Using the listing below, report each line holding the string "accomplish".

### Data records
● ● ● ● ●
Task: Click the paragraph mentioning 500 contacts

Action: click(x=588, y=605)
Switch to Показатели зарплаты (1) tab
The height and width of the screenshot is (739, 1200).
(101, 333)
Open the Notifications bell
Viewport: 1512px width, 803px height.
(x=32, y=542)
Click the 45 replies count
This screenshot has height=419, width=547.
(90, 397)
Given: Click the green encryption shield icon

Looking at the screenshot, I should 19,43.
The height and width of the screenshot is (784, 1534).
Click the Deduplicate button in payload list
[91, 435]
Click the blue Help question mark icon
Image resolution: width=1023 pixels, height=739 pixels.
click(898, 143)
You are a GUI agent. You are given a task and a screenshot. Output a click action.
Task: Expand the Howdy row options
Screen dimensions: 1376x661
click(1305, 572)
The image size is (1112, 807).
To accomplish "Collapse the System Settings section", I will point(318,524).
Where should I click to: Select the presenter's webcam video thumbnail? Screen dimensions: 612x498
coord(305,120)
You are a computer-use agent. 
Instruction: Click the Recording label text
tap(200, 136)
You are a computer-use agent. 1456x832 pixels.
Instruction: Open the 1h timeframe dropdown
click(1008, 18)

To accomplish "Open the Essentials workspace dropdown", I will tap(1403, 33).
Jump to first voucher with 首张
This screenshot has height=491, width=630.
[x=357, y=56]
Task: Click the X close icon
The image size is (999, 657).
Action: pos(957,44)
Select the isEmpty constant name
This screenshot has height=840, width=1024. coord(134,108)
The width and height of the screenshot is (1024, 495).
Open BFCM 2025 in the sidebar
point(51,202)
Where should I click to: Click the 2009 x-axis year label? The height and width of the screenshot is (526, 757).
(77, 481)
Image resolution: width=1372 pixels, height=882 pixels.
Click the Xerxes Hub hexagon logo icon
● ● ● ● ●
### Final answer
To accomplish "Collapse the System Settings section", I will point(318,524).
To accomplish "Open the Essentials workspace dropdown", I will tap(1403, 33).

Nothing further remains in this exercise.